BoBblog
Tuesday, June 03, 2003
Yesterday morning I was awoken by a call from my mother. I'd been expecting to hear from my parents because they'd just returned from a trip on Sunday, and my housemate D. had called me at work that night to let me know that my dad had called. I was eager to hear how his biopsy had gone, whether it had been as painful as advertised.
A few months ago my dad's PSA numbers had turned up a little high. We all figured it was a false result or a fluke, but the doctor needed to test his levels again. Just to be verify that everything's ok, we all thought (actually my sister was worried, but she's a notorious worrier).
The second reading was significantly lower, but still high enough that the doctor wanted to do a biopsy. Just to verify that everything's ok, we all thought.
But the call from my mom was to tell me that they'd be in town because dad needed to see a doctor to discuss his options. The biopsy had found a small tumor on one side of his prostate and some pre-cancerous cells on the other. So I was to figure out a good restaurant, possibly around Georgetown, where we could all get dinner while they waited out the rush hour traffic.

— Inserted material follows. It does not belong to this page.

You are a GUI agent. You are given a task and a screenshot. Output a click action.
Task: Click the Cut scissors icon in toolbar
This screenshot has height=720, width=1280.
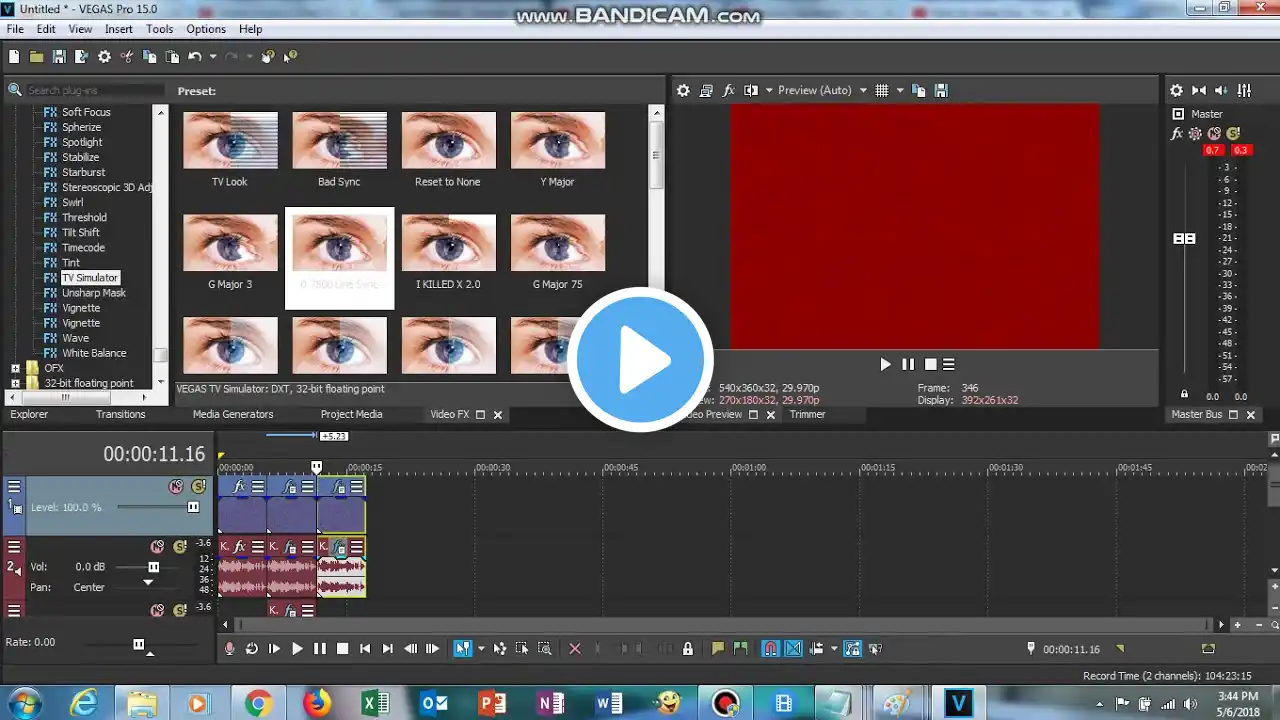(127, 57)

The news sent my mind spinning. I could hardly settle on one thought long enough to shave and get on some pants, let alone find a restaurant. Somewhere over the course of the day my political anger boiled over and I signed up as a volunteer on both the Howard Dean website and the Green Party USA site. And I kept thinking about the prostate, little ticking timebomb clinging to the underside of my bladder, one that every man is literally sitting on at any time they happen to be sitting down. Everything else ages, the prostate -- its cells without the usual off-switch and constantly dividing -- instead simmers.
My friend Fruitbat, when asked about aging, will explain that aging is DNA's way of preventing cancers, that individual people get old and die because otherwise our genetic material itself would be threatened. Cancer is the enemy of continuing life-- improperly duplicated cells. Imagine a picture after several iterations of photocopying, when the slight imperfections of each copy become magnified by the subsequent copying. Soon the original information is lost, the picture only so many unrecognizable blobs. Cells that stop replicating after a while don't reach that stage, which is why all cells shut down, which is why we age and eventually die. We could find a way to shut it off, this limit, and be effectively immortal, but then every organ in our body would be like the prostate-- we'd soon be farms for tumors.
Death, like love, is a dirty trick our genes play on us in their battle against cancer.
D., when asked for recommendations in Georgetown, passed on Mary's raves about the 1789. I managed to make reservations and get directions off the Mapquest by the time my parents showed up.
The food was excellent, but much more importantly I got to see how well my parents were taking everything. "Good Spirits" is the standard, hackneyed term for people who have received bad news, especially about health, but aren't gloomy about it, and I have a difficult time not falling back on it when describing the mood at dinner. The doctor recommended prompt surgery, and so the only decision now is the location and the timing-- will he want to postpone the neck surgery planned in two weeks ("They're gettin' me from both ends!" he joked before the biopsy)? It sounds like he's decided on the DC location, probably sooner than later, although mom thinks he should wait until they're back in Florida so she doesn't have to give him a ride on the beltway. Dad scoffed at this idea.
He sometimes wakes up, she then told me, at 3 in the morning and stares at the ceiling and imagines -- says he can feel -- the little cells dividing. The doctor told him there's a 20% chance that the cells have (which is to say, "the cancer has") already spread, but we're all being optimistic for the other 80%, that this is a preventive measure, that the surgery will get it all and that everything will turn out ok.